Diario Sur

El canguro atacado en el Parque del Oeste puede volver con sus compañeros en breve

Jumpy comienza a dar sus primeros pasos
/ Álvaro Cabrera
  • Jumpy Junior, que así se llama este marsupial, ha comenzado un tratamiento de fisioterapia para mantener la movilidad en tanto que se recupera totalmente

Perseguido y golpeado con una piedra. Con un impacto cruel, unos vándalos rompieron la tibia y el peroné de uno de los graciosos canguros que tienen el Parque del Oeste de la capital por casa. Como una pedrada calló también sobre la actualidad hace ya un mes. Un maltrato gratuito contra un animal indefenso. Operado de urgencia tras el ataque, este ejemplar de wallabi de Bennet sufre una rotura de tibia y peroné. Todo ocurrió de noche "perseguido y maltratado" por alguien que entró en el espacio reservado para los animales, según relataban los veterinarios del parque a este periódico ese mismo día.

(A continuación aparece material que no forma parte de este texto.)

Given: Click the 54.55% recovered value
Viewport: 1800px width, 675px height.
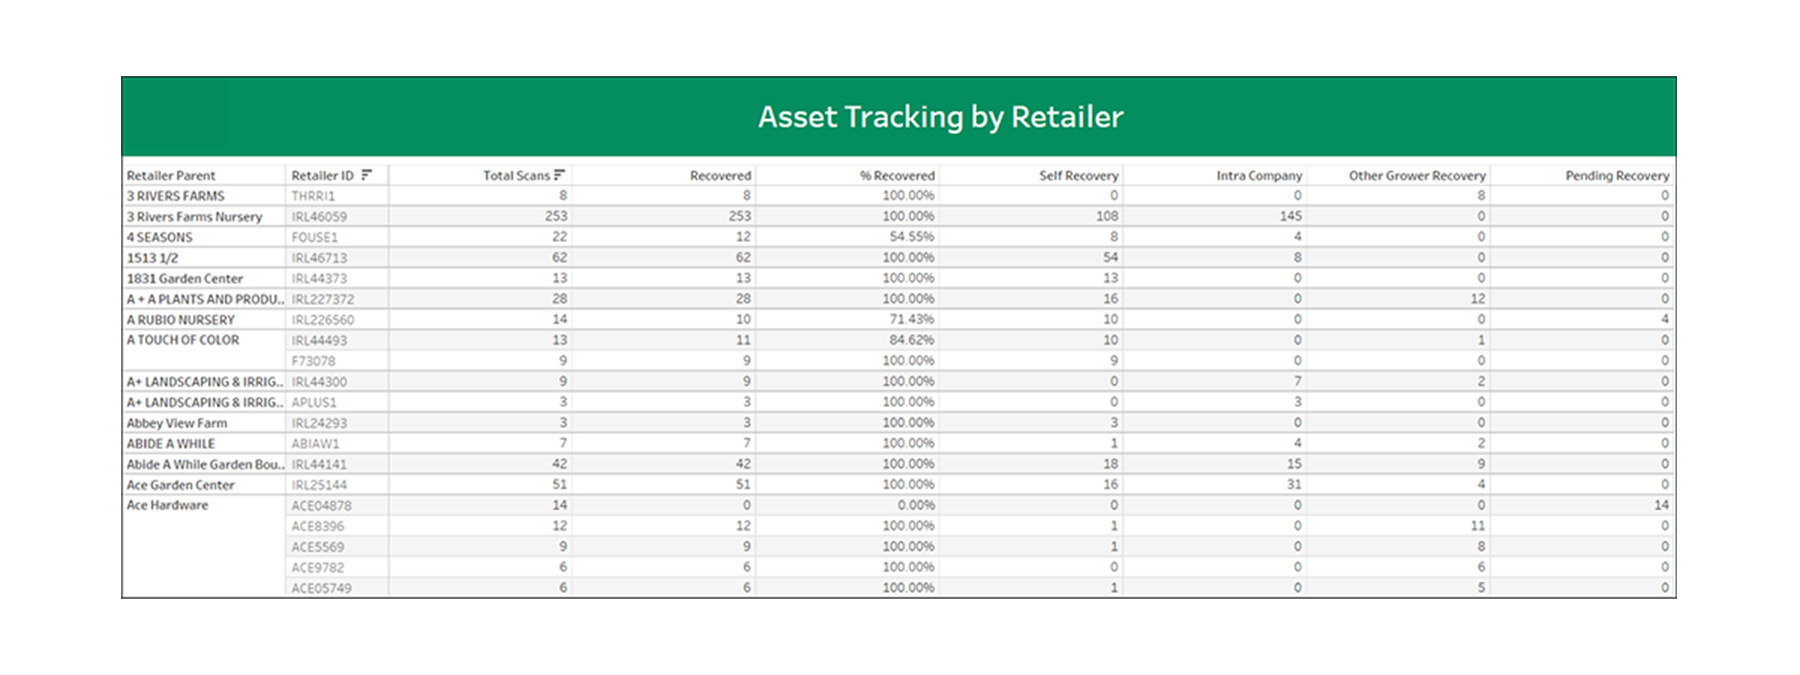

Hoy, un mes después, Jumpy Junior -que así se llama- aún no salta, pero utiliza su pata entablillada como apoyo, explican fuentes del Parque. Una buena noticia. La fractura, en el tercio medio de la extremidad posterior derecha, necesitó de una compleja intervención y aún tiene una herida por cicatrizar. Con una evolución favorable, el animal tiene unas placas que sueldan los huesos fracturados, y que "aún están a la vista". Por ello, y para evitar que la herida se infecte, Jumpy sigue en un recinto apartado. "Si su evolución continúa así, en breve podrá volver con sus compañeros, pero siempre que no se ponga en riesgo su recuperación", matizan sus cuidadores.

El veterinario Juan José Castillo, que está atendiendo al animal desde el primer momento, explicaba en su momento a este periódico que el estrés que sufre el wallabi era otro de sus problemas fundamentales. Pero desde ayer, por ejemplo, un equipo de fisioterapia trabaja con Jumpy Junior para que, hasta que vuelva a andar, mantenga la movilidad del músculo.

Jumpy comienza a dar sus primeros pasos

Jumpy pertenece a una pequeña colonia que se introdujo en el parque malagueño en 2011. Desde entonces, su presencia ha aumentado notablemente y ya se contabilizan tres hembras y cuatro machos. De hecho, Jumpy Junior pertenece a una segunda generación, hijo de Jumpy Senior.

Tras analizar las imágenes de las cámaras, la Policía "desgraciadamente no ha podido identificar a los presuntos agresores", añaden fuentes del Parque. Tan sólo se observa cómo tres personas entraban en el espacio reservado de los marsupiales, concretamente a las 23.37 horas, "antes del cierre de las instalaciones", matizan. El Ayuntamiento ya ha anunciado que instalará sensores de movimiento para evitar nuevas agresiones nocturnas. Del mismo modo, se mejorará el posicionamiento de las cámaras ya existentes ampliando el ángulo de grabación en algunos casos. Cualquier cosa para que Jumpy, haciendo honor a su nombre, pueda saltar sin miedo otra vez.